33. pharmaceutical compositions as claimed in claim 31, it is characterised in that the growth factor is selected from：There is egg in Bones morphology White BMP, VEGF, Basic Fibroblast Growth Factor, TGF, hypoxia inducible transcription factor, BMP turn Change growth factor family (TGFs), fibroblast growth factor (FGF), platelet derived growth factor (PDGF), insulin Like growth factor (IGF).

34. a kind of tissue engineering bone renovation materials, it is characterised in that the tissue engineering bone renovation material is included：

Compound rest described in claim 1 or 2；With

For promoting the cell of Bone Defect Repari and/or growth.

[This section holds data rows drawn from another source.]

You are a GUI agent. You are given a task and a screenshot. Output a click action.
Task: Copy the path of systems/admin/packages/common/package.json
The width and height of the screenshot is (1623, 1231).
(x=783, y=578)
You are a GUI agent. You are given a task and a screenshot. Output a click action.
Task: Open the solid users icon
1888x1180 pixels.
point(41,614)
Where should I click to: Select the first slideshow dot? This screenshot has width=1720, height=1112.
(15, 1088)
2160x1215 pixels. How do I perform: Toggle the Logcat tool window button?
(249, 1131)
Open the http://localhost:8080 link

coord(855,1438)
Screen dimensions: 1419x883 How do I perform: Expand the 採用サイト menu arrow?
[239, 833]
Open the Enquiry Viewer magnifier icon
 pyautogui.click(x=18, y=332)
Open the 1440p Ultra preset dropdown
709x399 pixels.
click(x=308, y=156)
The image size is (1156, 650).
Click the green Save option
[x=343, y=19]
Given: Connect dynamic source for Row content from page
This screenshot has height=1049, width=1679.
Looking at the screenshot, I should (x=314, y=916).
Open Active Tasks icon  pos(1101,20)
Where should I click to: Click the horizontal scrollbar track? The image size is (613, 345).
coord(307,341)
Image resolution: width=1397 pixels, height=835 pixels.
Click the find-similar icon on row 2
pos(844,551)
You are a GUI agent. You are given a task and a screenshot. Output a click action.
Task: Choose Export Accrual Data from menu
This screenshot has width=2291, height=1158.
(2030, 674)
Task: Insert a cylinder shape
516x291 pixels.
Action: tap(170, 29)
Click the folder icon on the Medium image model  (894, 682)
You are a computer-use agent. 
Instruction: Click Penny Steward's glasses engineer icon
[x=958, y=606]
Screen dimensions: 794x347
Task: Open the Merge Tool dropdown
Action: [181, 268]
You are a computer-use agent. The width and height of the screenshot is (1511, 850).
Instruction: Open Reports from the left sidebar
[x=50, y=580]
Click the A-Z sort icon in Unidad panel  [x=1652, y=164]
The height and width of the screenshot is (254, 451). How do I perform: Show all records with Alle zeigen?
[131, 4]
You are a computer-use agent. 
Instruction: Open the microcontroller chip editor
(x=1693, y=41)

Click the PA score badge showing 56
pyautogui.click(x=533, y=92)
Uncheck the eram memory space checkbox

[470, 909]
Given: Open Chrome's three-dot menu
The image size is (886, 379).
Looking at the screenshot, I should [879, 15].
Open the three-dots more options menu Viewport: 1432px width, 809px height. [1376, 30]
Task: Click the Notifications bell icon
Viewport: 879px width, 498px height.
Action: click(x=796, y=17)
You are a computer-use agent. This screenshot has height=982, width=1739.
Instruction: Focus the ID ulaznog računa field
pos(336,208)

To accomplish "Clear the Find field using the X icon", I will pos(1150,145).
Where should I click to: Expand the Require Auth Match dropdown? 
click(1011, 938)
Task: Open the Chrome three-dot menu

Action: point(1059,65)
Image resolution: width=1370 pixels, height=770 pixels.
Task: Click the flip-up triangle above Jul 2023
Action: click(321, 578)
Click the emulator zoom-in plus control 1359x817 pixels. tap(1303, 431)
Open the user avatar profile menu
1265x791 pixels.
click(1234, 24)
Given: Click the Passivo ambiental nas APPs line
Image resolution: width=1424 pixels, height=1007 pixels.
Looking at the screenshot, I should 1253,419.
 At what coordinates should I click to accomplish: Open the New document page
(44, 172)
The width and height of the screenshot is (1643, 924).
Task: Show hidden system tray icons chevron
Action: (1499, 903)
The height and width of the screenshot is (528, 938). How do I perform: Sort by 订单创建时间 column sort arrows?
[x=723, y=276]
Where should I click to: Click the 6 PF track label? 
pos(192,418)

35. repair materials as claimed in claim 34, it is characterised in that the cell is selected from：Mesenchymal stem cells MSCs and Endothelial cell.

36. repair materials as claimed in claim 34, it is characterised in that the tissue engineering bone renovation material also includes promoting Bone Defect Repari and/or the medicine and/or growth factor of growth.

The purposes of the pharmaceutical composition described in 37. compound rests as claimed in claim 1 or claim 31, its feature exists In for preparing osseous tissue renovating material, as tissue engineering bracket material or as drug carrier material.